It has been quite a lot of work collecting the material for this post. In all I have spent nearly six months going through unlabelled videos, looking for what I was sure I had recorded. I was dangerously close to giving up when I found it, on a tape with varied recordings from local television (when it still existed...), hiding behind a disappointing documentary on Sunda music.
These songs are taken from a film entitled "Faja Lobbi" from Dutch cinematographer Herman van der Horst. The full film/documentary can been seen here. And I can certainly recommend it, if only for the absence of any form of commentary (and that's usually the part that irritates).
Although I had seen this film in the 1970s I was not aware that the title "faja lobi" (or "lobbi") referred to a flower, and that this flower is (or was) the national flower of Suriname, the south-american country which until 1975 was a colony of the Netherlands*. Up to this day the first thing that comes to mind with "faja lobi" is .. well .. plant-related, but not of the flowery kind. I tend to associate "faja lobi" with spicy peanut soup, - of the type that burns a hole in the lining of your stomach and which I used to eat 'con mucho gusto' (until it did...).
There is more.
For the former Dutch record company Philips also released an EP with music of Big Jones and his Kawina Band, i.e. the artist featured in the film.
The second track, "Ala pikin nèngre", is the first song in the video.
I will refrain from making superfluous remarks about the African nature or origins of this music....
Philips 430 711 NE
* It is actually slightly more complicated. Suriname was a colony from around 1667 until 1954, when it became an independent part of the Kingdom of the Netherlands. The last ties were cut on November 25, 1975.
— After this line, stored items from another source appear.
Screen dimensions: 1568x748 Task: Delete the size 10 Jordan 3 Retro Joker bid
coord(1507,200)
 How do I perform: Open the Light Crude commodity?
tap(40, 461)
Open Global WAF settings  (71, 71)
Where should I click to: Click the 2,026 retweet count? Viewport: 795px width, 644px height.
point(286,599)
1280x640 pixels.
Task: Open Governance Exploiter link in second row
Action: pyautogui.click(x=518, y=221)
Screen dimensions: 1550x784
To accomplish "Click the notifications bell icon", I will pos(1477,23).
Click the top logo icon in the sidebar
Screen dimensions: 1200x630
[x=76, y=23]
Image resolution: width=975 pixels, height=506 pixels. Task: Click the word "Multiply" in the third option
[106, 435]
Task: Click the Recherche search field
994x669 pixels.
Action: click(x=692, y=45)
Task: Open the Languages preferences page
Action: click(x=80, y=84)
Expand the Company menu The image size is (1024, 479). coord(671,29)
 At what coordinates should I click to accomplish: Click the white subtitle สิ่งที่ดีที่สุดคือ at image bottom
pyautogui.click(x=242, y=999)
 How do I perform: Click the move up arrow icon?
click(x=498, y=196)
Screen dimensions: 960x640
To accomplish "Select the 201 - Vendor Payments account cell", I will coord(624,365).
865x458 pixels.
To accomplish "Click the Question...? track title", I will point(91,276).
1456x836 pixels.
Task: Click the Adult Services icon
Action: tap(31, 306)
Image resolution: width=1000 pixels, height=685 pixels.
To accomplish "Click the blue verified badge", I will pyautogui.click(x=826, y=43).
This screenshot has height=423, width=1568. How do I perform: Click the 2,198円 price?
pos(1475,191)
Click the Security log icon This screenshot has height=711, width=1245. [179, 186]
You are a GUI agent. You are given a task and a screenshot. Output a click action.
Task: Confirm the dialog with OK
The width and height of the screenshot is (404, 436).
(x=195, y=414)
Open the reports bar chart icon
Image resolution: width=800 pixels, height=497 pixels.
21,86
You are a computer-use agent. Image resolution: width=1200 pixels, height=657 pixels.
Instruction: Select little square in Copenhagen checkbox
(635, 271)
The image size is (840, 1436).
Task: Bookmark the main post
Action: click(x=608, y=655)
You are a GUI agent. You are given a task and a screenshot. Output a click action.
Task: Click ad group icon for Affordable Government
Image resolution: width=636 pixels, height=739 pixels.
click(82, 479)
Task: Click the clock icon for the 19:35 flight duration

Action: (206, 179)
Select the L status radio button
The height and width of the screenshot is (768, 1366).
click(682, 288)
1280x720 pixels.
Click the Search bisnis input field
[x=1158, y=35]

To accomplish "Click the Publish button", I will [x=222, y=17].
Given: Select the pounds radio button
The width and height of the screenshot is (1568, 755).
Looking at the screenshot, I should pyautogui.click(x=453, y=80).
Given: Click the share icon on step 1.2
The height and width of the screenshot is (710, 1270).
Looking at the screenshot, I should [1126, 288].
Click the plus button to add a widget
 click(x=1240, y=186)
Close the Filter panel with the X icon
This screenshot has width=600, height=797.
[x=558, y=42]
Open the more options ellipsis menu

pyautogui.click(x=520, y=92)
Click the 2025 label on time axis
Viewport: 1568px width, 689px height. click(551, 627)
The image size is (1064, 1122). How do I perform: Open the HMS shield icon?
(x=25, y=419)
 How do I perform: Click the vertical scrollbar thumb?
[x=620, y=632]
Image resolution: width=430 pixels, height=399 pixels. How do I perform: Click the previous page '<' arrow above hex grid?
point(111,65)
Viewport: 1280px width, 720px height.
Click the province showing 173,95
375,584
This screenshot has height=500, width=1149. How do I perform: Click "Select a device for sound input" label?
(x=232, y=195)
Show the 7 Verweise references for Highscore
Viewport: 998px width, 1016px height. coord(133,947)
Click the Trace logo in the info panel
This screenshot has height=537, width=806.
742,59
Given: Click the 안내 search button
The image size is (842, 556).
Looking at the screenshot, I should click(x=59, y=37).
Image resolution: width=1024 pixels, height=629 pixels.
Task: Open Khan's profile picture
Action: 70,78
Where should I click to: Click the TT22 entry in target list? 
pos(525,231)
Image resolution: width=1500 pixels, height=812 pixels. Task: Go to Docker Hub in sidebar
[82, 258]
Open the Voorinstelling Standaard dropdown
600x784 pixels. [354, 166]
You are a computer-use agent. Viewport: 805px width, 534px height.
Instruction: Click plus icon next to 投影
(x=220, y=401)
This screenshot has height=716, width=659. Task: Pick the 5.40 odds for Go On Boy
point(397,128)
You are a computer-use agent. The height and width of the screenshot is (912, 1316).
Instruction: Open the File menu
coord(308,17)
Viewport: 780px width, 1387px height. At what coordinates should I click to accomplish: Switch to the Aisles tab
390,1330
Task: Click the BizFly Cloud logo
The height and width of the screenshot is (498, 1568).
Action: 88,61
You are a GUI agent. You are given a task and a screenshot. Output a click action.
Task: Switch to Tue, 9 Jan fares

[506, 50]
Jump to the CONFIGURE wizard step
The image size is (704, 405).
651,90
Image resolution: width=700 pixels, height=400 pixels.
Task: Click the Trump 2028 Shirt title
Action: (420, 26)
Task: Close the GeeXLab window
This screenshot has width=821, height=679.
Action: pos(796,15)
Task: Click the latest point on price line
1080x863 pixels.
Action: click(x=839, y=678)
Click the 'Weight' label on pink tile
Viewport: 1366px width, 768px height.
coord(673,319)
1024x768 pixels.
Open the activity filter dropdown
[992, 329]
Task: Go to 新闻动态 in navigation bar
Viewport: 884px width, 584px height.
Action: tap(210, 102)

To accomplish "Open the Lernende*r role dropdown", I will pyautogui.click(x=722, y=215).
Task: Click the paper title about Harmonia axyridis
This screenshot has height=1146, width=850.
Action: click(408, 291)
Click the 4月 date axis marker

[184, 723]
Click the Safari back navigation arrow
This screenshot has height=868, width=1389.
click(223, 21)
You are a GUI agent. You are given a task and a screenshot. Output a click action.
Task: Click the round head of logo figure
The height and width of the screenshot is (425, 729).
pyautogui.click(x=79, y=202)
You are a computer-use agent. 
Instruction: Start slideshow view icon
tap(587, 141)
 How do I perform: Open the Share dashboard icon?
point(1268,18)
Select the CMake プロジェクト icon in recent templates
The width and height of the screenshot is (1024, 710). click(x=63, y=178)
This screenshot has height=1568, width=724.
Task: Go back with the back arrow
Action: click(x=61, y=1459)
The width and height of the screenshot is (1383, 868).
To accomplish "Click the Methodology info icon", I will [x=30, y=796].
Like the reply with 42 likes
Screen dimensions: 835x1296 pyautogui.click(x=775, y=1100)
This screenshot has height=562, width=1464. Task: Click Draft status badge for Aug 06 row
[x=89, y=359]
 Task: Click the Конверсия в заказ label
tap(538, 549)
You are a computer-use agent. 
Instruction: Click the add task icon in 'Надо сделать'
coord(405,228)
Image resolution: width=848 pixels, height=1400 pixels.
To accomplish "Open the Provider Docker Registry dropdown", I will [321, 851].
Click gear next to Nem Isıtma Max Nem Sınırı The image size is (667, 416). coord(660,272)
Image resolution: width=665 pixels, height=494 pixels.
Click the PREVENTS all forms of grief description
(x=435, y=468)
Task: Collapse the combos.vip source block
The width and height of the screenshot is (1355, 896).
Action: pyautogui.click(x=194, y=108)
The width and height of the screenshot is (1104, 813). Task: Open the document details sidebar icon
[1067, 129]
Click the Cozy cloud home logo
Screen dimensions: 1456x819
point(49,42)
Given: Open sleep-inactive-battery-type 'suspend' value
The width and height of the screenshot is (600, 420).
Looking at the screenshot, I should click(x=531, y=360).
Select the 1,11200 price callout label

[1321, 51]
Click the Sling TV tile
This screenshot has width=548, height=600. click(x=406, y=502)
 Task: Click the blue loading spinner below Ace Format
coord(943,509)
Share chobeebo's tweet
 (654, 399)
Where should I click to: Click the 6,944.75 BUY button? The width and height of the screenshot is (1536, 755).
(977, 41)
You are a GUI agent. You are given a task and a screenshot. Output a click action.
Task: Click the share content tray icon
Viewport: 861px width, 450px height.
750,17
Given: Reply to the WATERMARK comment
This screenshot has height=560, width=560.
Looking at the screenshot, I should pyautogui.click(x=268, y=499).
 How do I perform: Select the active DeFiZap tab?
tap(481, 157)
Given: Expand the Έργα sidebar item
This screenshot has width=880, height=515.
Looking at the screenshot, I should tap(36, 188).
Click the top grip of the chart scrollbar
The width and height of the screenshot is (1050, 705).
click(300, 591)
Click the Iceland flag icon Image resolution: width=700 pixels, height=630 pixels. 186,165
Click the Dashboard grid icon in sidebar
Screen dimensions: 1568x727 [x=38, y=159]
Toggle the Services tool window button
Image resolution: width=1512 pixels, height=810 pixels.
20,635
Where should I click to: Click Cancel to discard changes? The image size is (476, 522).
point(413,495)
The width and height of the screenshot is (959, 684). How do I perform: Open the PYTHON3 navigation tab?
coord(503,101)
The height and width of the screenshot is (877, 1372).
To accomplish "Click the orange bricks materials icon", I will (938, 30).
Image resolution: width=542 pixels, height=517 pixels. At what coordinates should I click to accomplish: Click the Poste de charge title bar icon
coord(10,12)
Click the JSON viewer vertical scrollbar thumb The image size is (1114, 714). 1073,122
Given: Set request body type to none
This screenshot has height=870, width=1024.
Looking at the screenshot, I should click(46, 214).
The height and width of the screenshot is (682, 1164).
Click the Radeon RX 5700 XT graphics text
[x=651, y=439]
EDIT January 29, 2014: The video has been blocked on YouTube after claims that it infringes on the copyrights, which are apparently owned by TopNotchVOF, which I suspect is the company behind TopNotch music. I would not be surprised if the company had no intention whatsoever to promote or publish any of the works by this artist, - which makes their claim even sadder (the biography of the founder of the company certainly contributes to this sadness ....).